Now, to your problems…
- Error “Cannot use instance member ‘x’ within property initializer; property initializers run before ‘self’ is available”
This is because of these two lines:
var x:ROSList
@Published var originalItems1 = x.List
You are trying to initialize originalItems1
using a property of your class. That won’t work. All of your class properties have to be initialized before you can use the class, and x
has not been initialized yet. Even if you add code to initialize x
, though, it still won’t work because you can’t use the value of x
until originalItems1
has been initialized. It’s a chicken and egg situation.
- Error “Class ‘ContentViewModel’ has no initializers”

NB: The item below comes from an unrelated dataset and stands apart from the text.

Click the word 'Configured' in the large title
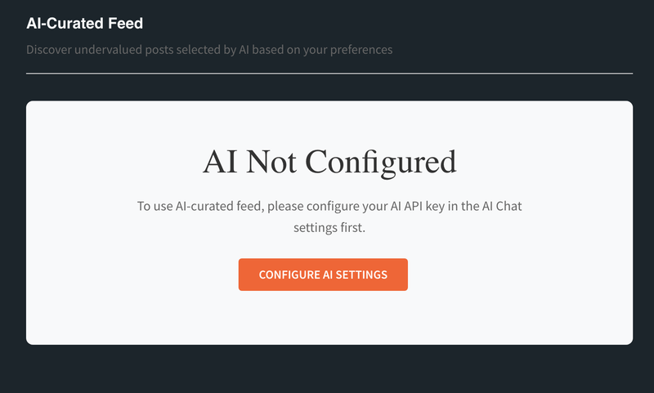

Every property has to be initialized before a class (or struct) is ready to use. To give everything a value, you either have to assign one in an initializer or give the property a default value. In your code, x
isn’t given a default value so it would need to be initialized in an init
method. But, as the error is telling you, you have no init
method(s).
Here’s how I would solve your dilemma…
struct ROSList {
static let list = [...] //fill in with your list items
}
class ContentViewModel: ObservableObject {
//leaving out everything else to make this example smaller
@Published var originalItems1: [String] = ROSList.list
}
Doing it this way means originalItems1
doesn’t depend on x
being initialized in order to get its initial value. Instead, it relies on a static property of the ROSList
struct to get its value.
Of course, this may or may not work for your larger project since I have no idea what you are doing elsewhere in your code, but hopefully it provides some guidance.